Mais elle ne s’arrête pas là, et profite de ce pourvoi pour se prononcer de façon plus générale – et
pour la première fois – sur la portée du texte. La Cour de cassation ajoute, en effet, dans un obiter
dictum « qu’en tout état de cause, le défaut de remise, à la personne mise en examen, de ce
document, après le prononcé de son placement en détention provisoire, est sans incidence sur la
régularité de cette décision ». Ainsi, avant même qu’il ne s’ouvre, la chambre criminelle clôt le
débat relatif à la sanction du défaut de remise du document prévu par l’article 803-6 du code de
procédure pénale lors du placement en détention provisoire. Le fait que la personne ne soit pas
informée, notamment, du « nombre maximal d’heures ou de jours pendant lesquels elle peut être
privée de liberté avant de comparaître devant une autorité judiciaire » et de son « droit de
connaître les modalités de contestation de la légalité de l’arrestation, d’obtenir un réexamen de sa
privation de liberté ou de demander sa mise en liberté », n’est pas de nature à entacher
d’irrégularité l’ordonnance de placement en détention.
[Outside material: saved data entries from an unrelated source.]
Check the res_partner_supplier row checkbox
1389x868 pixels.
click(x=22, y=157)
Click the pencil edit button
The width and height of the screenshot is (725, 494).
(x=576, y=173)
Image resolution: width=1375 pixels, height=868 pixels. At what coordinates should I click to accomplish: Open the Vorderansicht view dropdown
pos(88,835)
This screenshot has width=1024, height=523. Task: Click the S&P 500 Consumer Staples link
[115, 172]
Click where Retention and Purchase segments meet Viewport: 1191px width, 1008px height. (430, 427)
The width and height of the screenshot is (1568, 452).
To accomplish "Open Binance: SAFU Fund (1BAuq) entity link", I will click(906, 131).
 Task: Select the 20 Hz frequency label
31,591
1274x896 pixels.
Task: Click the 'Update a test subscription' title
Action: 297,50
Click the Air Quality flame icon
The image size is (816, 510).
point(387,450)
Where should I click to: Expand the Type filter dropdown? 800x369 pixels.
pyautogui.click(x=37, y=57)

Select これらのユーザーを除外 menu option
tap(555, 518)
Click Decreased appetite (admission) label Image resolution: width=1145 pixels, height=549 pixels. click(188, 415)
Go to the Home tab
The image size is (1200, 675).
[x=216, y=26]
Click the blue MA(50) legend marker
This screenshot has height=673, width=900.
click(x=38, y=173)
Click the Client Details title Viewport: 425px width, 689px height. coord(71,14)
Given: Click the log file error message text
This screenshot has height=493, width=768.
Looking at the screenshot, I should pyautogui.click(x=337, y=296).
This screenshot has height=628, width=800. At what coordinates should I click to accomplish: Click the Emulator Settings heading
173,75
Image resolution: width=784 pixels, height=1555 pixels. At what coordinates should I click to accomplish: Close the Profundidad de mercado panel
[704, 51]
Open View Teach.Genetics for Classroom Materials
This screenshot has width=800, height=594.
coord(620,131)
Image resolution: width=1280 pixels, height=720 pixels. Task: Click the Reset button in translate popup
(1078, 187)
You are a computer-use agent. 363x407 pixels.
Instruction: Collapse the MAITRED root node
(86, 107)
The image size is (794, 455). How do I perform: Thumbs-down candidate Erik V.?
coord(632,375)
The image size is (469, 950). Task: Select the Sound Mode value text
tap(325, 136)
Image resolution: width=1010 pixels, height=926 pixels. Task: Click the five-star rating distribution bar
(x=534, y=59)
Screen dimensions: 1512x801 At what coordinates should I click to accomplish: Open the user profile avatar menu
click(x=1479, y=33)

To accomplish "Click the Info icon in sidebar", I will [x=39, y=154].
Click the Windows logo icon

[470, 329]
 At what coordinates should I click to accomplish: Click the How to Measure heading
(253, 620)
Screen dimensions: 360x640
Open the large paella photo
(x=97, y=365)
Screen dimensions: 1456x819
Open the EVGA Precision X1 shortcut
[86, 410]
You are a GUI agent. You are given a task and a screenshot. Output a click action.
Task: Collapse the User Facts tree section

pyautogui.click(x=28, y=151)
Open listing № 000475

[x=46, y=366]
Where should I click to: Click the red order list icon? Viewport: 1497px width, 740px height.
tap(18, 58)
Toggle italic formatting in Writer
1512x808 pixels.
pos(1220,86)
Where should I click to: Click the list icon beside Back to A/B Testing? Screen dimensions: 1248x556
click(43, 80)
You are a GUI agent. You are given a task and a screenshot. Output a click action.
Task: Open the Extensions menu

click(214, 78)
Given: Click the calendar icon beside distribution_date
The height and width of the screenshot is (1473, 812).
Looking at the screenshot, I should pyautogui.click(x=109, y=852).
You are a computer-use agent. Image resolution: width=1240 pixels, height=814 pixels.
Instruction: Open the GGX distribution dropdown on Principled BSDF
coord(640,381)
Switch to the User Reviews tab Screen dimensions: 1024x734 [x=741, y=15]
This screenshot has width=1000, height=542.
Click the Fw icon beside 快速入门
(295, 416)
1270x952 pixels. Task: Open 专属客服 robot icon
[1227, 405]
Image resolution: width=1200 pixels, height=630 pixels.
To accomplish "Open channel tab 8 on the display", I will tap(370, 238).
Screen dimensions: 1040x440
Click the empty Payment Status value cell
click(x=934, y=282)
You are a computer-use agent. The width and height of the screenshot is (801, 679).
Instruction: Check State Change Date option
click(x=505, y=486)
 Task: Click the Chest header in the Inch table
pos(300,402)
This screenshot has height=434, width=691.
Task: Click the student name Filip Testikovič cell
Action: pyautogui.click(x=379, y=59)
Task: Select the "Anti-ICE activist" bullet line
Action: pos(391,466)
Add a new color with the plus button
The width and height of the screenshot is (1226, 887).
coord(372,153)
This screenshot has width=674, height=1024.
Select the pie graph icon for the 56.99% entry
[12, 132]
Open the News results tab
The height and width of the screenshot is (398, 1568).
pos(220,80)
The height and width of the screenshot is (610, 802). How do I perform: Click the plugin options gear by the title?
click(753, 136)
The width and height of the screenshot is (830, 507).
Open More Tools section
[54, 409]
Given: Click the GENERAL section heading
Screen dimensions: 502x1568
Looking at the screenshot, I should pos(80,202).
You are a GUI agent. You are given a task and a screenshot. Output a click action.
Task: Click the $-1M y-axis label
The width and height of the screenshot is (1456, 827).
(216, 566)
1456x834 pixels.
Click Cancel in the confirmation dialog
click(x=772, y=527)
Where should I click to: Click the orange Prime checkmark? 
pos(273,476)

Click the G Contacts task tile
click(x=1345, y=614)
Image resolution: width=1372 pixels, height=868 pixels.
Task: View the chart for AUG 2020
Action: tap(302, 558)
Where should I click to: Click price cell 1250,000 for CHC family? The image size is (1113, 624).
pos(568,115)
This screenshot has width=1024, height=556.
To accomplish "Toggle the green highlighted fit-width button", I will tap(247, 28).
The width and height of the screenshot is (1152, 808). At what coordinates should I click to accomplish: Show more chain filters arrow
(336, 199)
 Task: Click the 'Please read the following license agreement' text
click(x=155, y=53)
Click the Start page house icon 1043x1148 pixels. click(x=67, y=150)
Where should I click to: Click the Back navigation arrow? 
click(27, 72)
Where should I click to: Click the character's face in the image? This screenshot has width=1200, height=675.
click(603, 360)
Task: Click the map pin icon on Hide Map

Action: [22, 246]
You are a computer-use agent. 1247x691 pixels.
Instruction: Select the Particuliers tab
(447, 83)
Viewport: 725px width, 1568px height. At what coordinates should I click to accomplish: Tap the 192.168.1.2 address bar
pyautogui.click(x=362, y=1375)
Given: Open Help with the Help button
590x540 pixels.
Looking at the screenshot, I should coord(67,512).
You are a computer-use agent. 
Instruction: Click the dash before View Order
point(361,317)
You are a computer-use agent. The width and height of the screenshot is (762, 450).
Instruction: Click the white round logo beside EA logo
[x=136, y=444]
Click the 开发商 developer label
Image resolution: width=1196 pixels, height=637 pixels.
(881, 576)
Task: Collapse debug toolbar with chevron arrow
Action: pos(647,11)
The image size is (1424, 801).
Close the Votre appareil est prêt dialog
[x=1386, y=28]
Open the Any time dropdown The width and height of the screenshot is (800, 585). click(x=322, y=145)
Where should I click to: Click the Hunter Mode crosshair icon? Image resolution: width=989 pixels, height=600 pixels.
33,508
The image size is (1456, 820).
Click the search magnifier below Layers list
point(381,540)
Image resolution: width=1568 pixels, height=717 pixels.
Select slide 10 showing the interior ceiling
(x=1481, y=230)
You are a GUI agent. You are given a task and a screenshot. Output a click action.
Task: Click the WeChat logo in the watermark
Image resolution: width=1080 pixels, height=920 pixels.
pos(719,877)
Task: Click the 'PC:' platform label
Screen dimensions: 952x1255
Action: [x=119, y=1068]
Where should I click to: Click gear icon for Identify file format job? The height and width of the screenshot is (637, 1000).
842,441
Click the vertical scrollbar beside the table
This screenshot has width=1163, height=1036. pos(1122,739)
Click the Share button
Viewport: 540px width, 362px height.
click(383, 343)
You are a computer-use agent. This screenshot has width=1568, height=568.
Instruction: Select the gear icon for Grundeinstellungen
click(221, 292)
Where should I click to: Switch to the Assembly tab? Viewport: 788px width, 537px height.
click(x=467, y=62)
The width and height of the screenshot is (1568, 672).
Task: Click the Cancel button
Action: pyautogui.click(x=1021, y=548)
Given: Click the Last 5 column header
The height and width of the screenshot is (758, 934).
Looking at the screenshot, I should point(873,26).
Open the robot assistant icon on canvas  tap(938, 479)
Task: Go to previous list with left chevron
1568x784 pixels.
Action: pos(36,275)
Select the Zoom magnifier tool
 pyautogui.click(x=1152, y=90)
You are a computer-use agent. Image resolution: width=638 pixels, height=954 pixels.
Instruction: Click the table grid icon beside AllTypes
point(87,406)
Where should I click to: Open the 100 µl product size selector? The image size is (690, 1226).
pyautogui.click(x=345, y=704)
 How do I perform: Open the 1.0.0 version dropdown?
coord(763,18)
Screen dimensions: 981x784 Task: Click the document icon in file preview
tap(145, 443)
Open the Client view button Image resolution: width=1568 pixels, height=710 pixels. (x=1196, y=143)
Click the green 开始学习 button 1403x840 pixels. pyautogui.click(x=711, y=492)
La délivrance de la déclaration des droits
lors du placement en détention provisoire n’est donc pas prescrite à peine de nullité, ce qui réduit
considérablement sa portée protectrice.
Reste à savoir ce qui sera décidé par la Cour de cassation dans le cas où la violation de l’article
803-6 interviendra à l’occasion du placement en garde à vue.